During that time, enrolled members of the Osage Indian nation were among the wealthiest people per capita in the world. The rich oil fields beneath their reservation brought millions of dollars into the tribe annually, distributed to tribal members holding "headrights" that could not be bought or sold but only inherited. This vast wealth attracted the attention of unscrupulous whites who found ways to divert it to themselves by marrying Osage women or by having Osage declared legally incompetent so the whites could fleece them through the administration of their estates.
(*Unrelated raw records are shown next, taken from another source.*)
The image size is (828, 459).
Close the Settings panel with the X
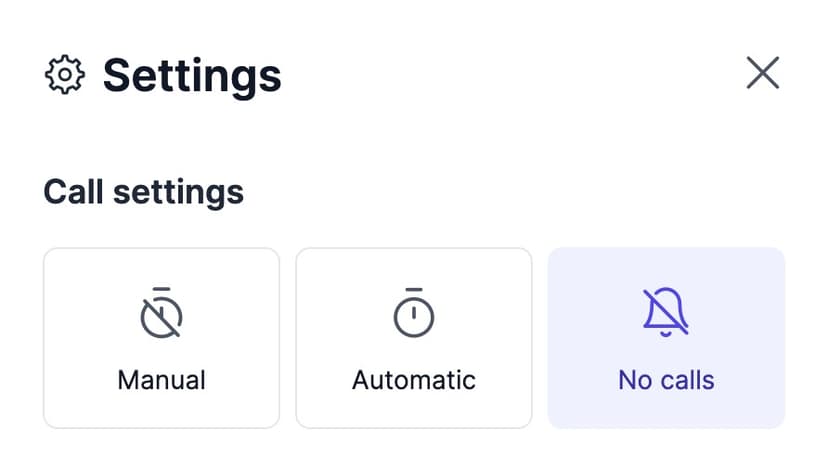762,73

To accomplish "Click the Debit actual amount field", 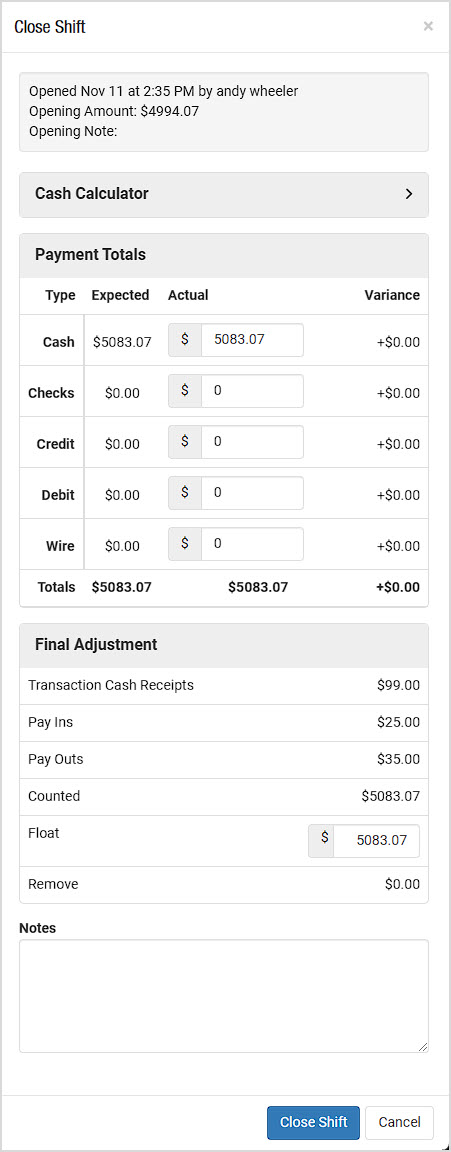I will point(252,493).
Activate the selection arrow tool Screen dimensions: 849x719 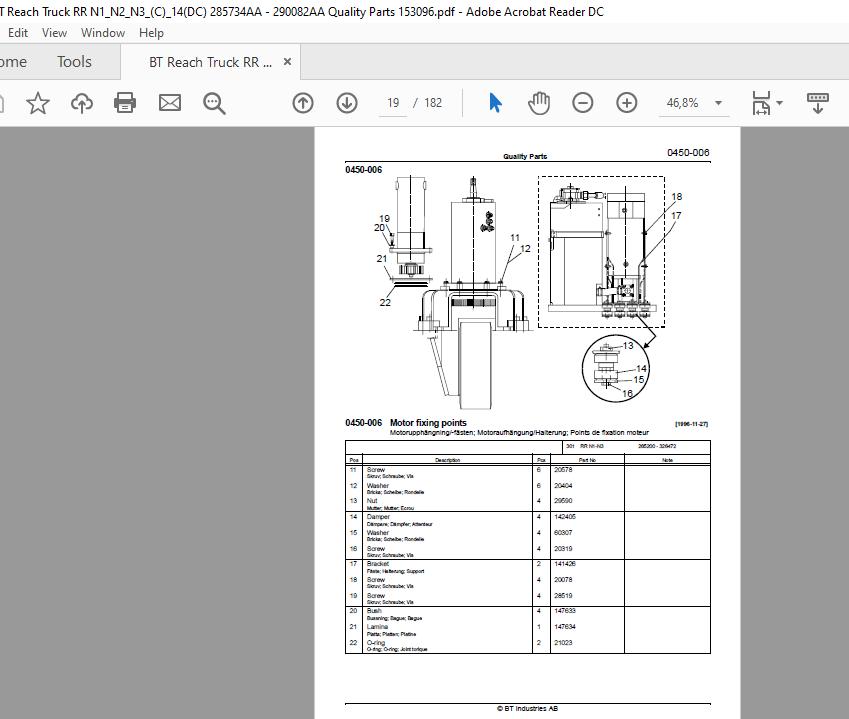pos(495,103)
For some, however, these deceptive tactics were not enough, and a plague of violent death—by shooting, poison, orchestrated automobile accident, and bombing—began to decimate the Osage in what they came to call the "Reign of Terror." Corrupt and incompetent law enforcement and judicial systems ensured that the perpetrators were never found or punished until the young J. Edgar Hoover saw cracking these cases as a means of burnishing the reputation of the newly professionalized FBI. Bestselling New Yorkerstaff writer Grann (The Devil and Sherlock Holmes: Tales of Murder, Madness, and Obsession, 2010, etc.) follows Special Agent Tom White and his assistants as they track the killers of one extended Osage family through a closed local culture of greed, bigotry, and lies in pursuit of protection for the survivors and justice for the dead. But he doesn't stop there; relying almost entirely on primary and unpublished sources, the author goes on to expose a web of conspiracy and corruption that extended far wider than even the FBI ever suspected. This page-turner surges forward with the pacing of a true-crime thriller, elevated by Grann's crisp and evocative prose and enhanced by dozens of period photographs.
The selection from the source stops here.